Post  BestdamnUKfanperiod on Wed Dec 08, 2010 5:41 pm

John Calipari's Pregame Comments for Notre Dame

Here is a transcript of John Calipari's pregame comments as Kentucky prepares to battle Notre Dame in Louisville:

UK Head Coach John Calipari

On what lies ahead for the UK men’s basketball team…

“Well, you see now why I didn’t want to go to Maui. This team was too young to go play seven games with five of them away from home, and now eight games with six of them away from home (counting Wednesday’s game against Notre Dame in Louisville, Ky.); we’re too young of a team. But the good news is, our areas we need to get better at within the team and then how we play are very easy to see. So a lot of what we’re doing right now is individually and as groups talking about how we have to be, talking about trust, having respect for each other’s games, understanding that a month from now is not what we’re going to look like. Figuring out how we’re going to play at the end of a game. I talked to them about trust, because we have so many young guys, you have to tell them that means when you talk defense, when you talk offense, when you talk a will to win, what does that mean? So I have to explain it to them where you would think they know. I talked to them about what it means on a game day, from the pregame meal on, how to prepare for a game. Things that you would think they know that they don’t. Like I said, we’re a young team but we’ve got the pieces we need to do well. But to play a senior-oriented team like Notre Dame is going to be a hard challenge. You’re talking about five seniors who have been through the wars. They’ve played on that floor more than my guys. It’ll be a tough challenge for us.”
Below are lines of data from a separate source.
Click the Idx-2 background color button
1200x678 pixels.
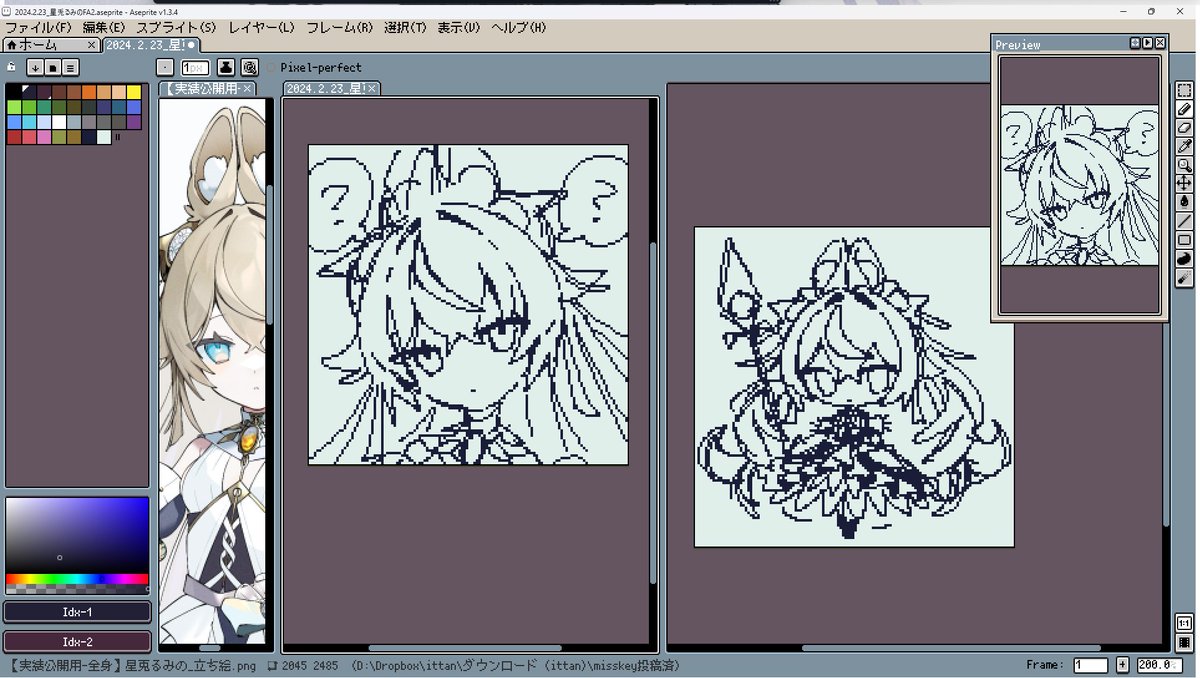click(x=77, y=641)
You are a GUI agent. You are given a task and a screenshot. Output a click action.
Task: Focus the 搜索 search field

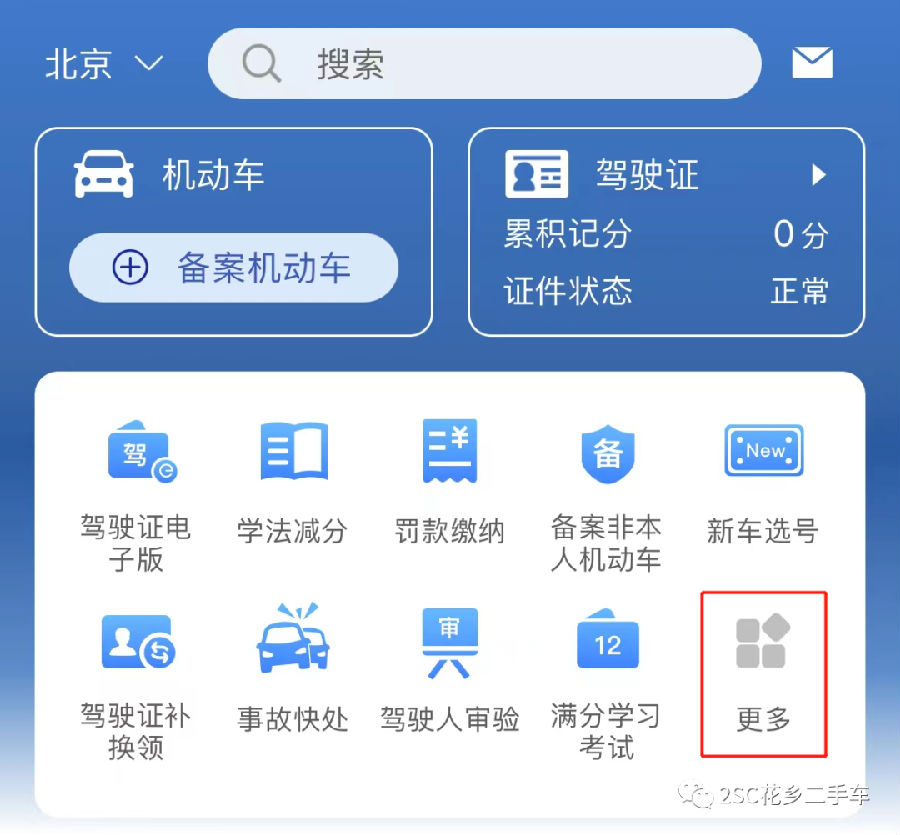pyautogui.click(x=484, y=63)
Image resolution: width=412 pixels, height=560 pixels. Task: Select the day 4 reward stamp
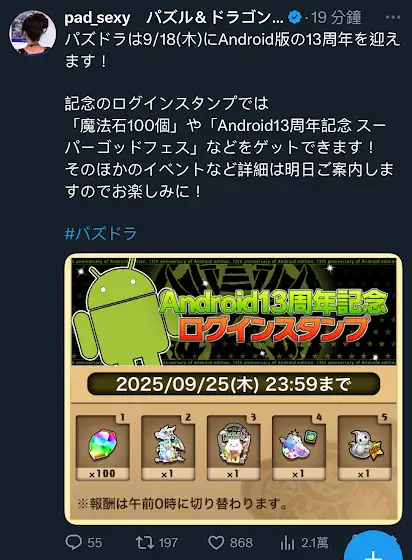[299, 447]
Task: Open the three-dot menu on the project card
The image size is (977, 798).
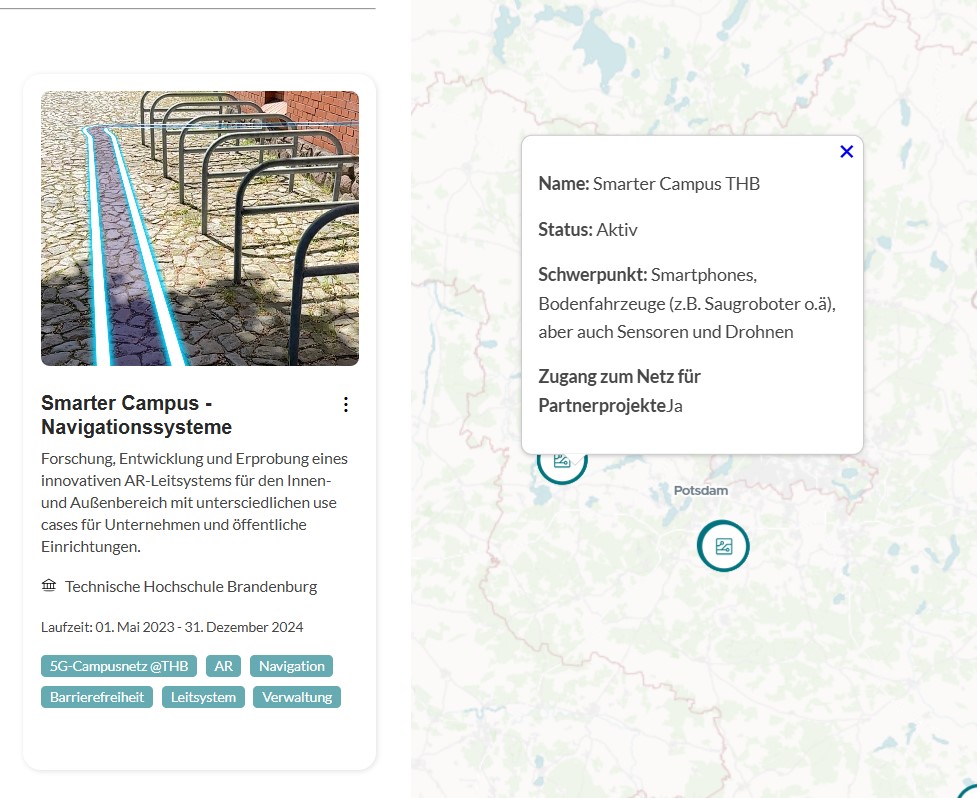Action: tap(346, 404)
On getting Terrence Jones back ready…

“I think, again, he learned a great lesson about preparation. He learned a great lesson. And the thing I keep saying to these guys is, as long as you accept where we are, you can change. If you’re not going to accept where we are, and what we have to get better at, and you have an excuse for everything, you’re never going to get better. You can’t change it. You can’t make adjustments. So I think he’ll be fine. I think that was one of those games that he learned from. He didn’t do a real good job of preparing to play and from the beginning of the game never got into the game, he was never emotionally connected to the game and there was no sense of urgency the entire game. And what you say to guys, ‘It’s not usually how you start, its how you finish.’ It’s just hard. If you haven’t done anything up until game time to get ready for a game – if you think, ‘Alright, I’ll turn it on five minutes in’ – that’s high school. ‘I’ll do it in the third quarter.’ ‘Second half I’ll be ready.’ No. It just doesn’t work that way. And so it was a great lesson for him.”

On what game preparation is supposed to look like…

“Well you get up for a pregame meal and from that moment on everything you’re doing is geared toward getting you ready for a game. Everything. You don’t go back to sleep. Everything you do is, ‘Here, I’m going to get myself ready.’ Sometimes, you’re thinking too much on the game so you put some earphones on and listen to some music to calm yourself down. But whatever you do, there’s one purpose: getting ready for this ball game today. What I tell them is, if you’re a little tired, from a half-hour after the game until the next day in the afternoon you never have to leave your bed. You sleep the whole time. But between that meal and that game, you’re getting ready for that game. And you owe it to your team. Your team has to have the trust that you’re going to do this. You have to be responsible to each other. They’re all learning this. We’re not yet playing for each other. We’re still kind of playing, and there are spurts where we look good, but we’re not playing for each other yet and that’s what we need to crack and go through. But this was us a year ago. People forget John Wall was turning the ball over five-six times a game. I can remember DeMarcus Cousins at Stanford. I can remember watching DeMarcus Cousins against North Carolina which I watched on the tape – he was awful. These guys are young. The difference is we don’t have as many guys. The North Carolina game, the amazing thing with it, we should have and could have won the game, and Terrence (Jones) was 3-for-17 and a no-show. Brandon (Knight) had six turnovers. And we still had our chances up one with 1:46. And then foul and another kid catches it. Again, the will to win, we’re not quite there yet.”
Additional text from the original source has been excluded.